## EXERCISE MATERIAL

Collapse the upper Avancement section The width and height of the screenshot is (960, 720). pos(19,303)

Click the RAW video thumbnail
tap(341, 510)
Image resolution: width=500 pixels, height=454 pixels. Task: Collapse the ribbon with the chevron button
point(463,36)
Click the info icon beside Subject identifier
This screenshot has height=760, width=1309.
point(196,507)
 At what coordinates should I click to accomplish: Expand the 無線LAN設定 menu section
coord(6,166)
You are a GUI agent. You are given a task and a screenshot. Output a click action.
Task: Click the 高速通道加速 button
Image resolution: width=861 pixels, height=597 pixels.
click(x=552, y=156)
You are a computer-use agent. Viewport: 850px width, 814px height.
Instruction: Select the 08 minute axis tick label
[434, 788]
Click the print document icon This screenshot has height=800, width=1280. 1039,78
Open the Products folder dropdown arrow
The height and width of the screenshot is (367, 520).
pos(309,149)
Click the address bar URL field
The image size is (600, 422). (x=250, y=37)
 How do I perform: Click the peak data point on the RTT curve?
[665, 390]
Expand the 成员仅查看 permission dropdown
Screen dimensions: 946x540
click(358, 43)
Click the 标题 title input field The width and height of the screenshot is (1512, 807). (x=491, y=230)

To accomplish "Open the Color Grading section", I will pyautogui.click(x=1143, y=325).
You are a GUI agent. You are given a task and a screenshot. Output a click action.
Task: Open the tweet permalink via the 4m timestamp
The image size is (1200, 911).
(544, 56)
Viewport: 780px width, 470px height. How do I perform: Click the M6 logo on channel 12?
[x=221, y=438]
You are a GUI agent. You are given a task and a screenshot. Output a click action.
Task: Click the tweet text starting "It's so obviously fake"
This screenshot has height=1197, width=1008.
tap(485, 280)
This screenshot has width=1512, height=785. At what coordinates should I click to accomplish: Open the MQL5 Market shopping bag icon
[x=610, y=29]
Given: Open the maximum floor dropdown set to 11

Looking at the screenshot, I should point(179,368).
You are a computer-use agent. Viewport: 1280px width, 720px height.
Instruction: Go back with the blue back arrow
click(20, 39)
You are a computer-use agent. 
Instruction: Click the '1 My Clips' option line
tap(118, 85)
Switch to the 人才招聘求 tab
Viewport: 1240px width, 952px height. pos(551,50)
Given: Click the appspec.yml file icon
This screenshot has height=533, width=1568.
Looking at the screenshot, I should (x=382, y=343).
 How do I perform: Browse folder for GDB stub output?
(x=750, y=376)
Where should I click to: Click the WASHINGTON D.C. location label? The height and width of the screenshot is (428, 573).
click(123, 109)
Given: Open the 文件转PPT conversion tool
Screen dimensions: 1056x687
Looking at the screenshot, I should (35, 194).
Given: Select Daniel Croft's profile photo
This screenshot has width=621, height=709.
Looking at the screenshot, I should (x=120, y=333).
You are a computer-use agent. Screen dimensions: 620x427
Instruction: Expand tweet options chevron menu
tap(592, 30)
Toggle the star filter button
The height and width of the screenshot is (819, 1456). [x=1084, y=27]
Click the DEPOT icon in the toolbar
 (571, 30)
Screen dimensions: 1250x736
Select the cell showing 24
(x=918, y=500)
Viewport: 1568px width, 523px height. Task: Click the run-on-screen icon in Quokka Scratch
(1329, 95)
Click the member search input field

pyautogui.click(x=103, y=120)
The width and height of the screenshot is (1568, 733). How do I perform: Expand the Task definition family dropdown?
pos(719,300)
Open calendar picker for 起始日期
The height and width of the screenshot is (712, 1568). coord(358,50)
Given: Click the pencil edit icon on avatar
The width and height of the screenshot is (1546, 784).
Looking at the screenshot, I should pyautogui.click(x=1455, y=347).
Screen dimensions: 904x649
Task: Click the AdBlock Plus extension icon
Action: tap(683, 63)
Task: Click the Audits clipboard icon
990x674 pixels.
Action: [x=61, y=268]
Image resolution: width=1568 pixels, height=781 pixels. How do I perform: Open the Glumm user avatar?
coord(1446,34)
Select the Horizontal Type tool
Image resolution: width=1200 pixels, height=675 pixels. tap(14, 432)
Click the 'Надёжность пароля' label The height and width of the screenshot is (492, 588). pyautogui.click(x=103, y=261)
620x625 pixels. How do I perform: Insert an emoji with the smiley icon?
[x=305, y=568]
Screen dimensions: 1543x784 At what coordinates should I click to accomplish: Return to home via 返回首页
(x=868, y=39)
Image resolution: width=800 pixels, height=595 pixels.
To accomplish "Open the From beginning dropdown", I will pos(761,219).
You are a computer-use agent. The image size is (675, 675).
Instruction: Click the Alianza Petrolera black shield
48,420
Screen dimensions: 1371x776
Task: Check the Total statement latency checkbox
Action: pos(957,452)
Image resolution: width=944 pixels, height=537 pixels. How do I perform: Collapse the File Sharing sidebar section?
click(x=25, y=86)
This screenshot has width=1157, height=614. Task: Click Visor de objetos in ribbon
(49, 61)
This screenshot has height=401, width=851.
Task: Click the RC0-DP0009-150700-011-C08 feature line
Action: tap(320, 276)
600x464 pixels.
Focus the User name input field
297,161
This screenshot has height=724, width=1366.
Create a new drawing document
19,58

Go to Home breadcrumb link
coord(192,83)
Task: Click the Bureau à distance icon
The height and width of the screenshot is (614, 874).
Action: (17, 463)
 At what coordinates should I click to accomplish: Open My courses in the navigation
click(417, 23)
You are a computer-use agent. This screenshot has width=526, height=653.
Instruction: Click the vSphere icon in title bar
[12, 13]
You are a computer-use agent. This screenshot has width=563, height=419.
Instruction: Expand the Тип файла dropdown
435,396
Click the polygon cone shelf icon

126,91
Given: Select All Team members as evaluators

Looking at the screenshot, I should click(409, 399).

## WORK REQUEST
Everything from the line containing "620x625 pixels. How" through the line containing "Image resolution: width=800" in the material above should be retyped exactly, both ends included, and nothing more.

## COMPLETED EXERCISE
620x625 pixels. How do I perform: Insert an emoji with the smiley icon?
[x=305, y=568]
Screen dimensions: 1543x784 At what coordinates should I click to accomplish: Return to home via 返回首页
(x=868, y=39)
Image resolution: width=800 pixels, height=595 pixels.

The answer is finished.